Some parts of the book will not be relevant to every reader. For example, several Chapters consider how employees can acquire shares personally: these will not be relevant to companies which intend their employee ownership only to be through an employee trust.
The book is intended as practical guide rather than a highly detailed technical treatise. Its priority is to explain key issues in an accessible fashion and to raise awareness of where further exploration and advice may be important.
Chapter 1
This Chapter looks at the background to employee ownership and why companies choose to become employee-owned.
Chapter 2
Employee trusts are a key part of the structure of most employee-owned companies, as outlined in this Chapter. Individual share ownership is also introduced here, as some employee-owned companies combine ownership by an employee trust (which usually holds the majority of the company’s shares) with direct, individual ownership of shares by employees.
Chapter 3
Chapter 3 goes more deeply into how employee trusts work and how the role of trustees as owners interacts with the role of the company’s directors.
Chapter 4
In this Chapter, the key steps and decisions that will need to be made in establishing an employee trust are considered.
Chapter 5
This Chapter starts to look in more detail at individual share ownership, in particular the ways in which employees can acquire shares personally, and provides a summary of the tax reliefs that are available for individual employees acquiring shares in their company.
Chapter 6
Employee ownership trusts are a particular kind of employee trust, bringing particular tax reliefs. This Chapter considers these tax reliefs and the various conditions which must be satisfied.
Chapter 7
Many companies become employee-owned through the existing owners transferring their shares to an employee trust. This Chapter looks at how to plan ownership succession in this way and some key questions that will need to be considered.
Chapter 8
An employee ownership trust deed is likely to form the structural core of most employee-owned companies. This Chapter explains the key provisions that it will commonly include.
Chapter 9
This Chapter considers the people issues which arise in a transition to employee ownership, and has been written by Jeremy Gadd.

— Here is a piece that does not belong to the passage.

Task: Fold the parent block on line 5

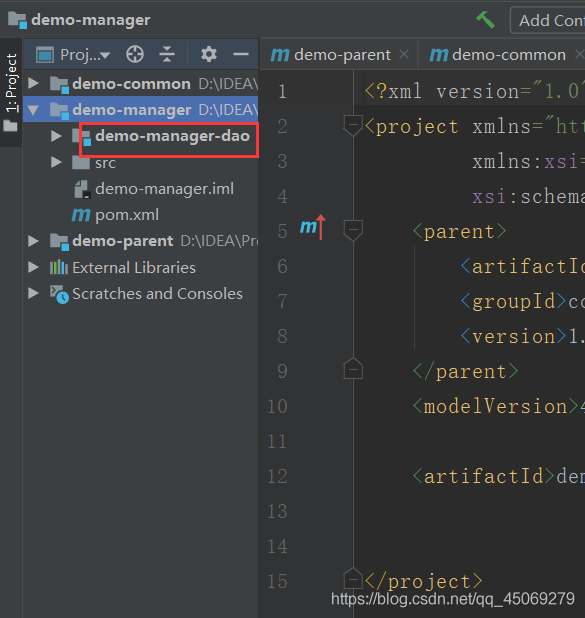Action: coord(353,230)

The next five Chapters look in more detail at how employees can acquire shares individually and may be of value to companies wishing to include individual share ownership alongside trust ownership.
Chapters 10 and 11 look at two tax-advantaged all-employee share schemes.
Chapter 10
The Share Incentive Plan (SIP) enables employees to purchase shares or receive free shares, in each case with relief against income tax. The SIP is an all-employee share scheme, which means that all employees must be allowed to participate in any offer of shares. This Chapter looks at the statutory requirements for operating a SIP and how it works in practice.
Chapter 11
Save As You Earn (SAYE) options is another form of all-employee share scheme, under which employees can be granted options to acquire shares in the future and those employees who participate will save a monthly amount towards the option exercise price. This Chapter considers how SAYE options work.

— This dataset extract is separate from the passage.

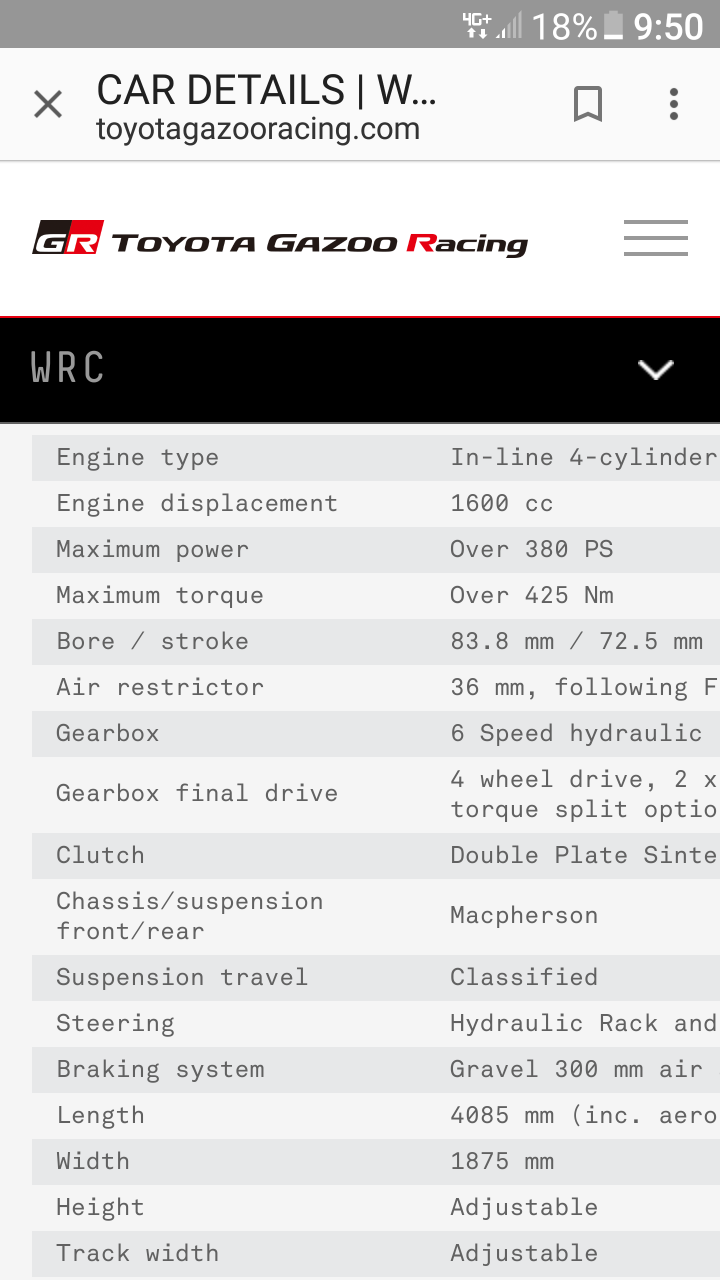Select the toyotagazooracing.com URL text
Screen dimensions: 720x1280
pyautogui.click(x=258, y=129)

Chapters 12 and 13 look at tax-advantaged share schemes which do not need to involve all employees:
Chapter 12
This Chapter looks at Enterprise Management Incentive (EMI) options. For companies wishing to create personal share ownership for their key people, EMI options will often be the best place to start. There are particular eligibility requirements for EMI options. These are considered in this Chapter, which also discusses the key elements of an EMI scheme, and offers suggestions as to how EMI options can be structured.
Chapter 13
An alternative to EMI options is the Company Share Option Plan (CSOP). This Chapter considers how the CSOP works.
Chapter 14
This Chapter looks at other ways in which employees can acquire shares personally.
Chapters 15 to 20 consider other legal, regulatory and taxation issues.
Chapter 15
Where employees are to acquire shares (or cash) from an employee trust, it is important to ensure that this is structured in a way which does not fall foul of tax anti-avoidance rules which were introduced to counter what is commonly referred to as disguised remuneration. This Chapter looks at these provisions and how to keep on the right side of them. Failure to do so could result in a charge to income tax and National Insurance on the value of assets even though an employee has not acquired any definite ownership rights over them.
Chapter 16
This Chapter sweeps up some other legal and regulatory matters not directly covered in previous Chapters.
Chapter 17
This Chapter covers data protection requirements.
Chapter 18
This Chapter covers phantom shares.
Chapter 19
This looks at the interaction between corporation tax, employee trusts and different individual employee share schemes.
Chapter 20
There are a number of registration and filing requirements with HM Revenue and Customs and the Registrar of Companies. This Chapter considers these and some continuing administration requirements and summarises the accounting treatment of employee trusts and employee share schemes.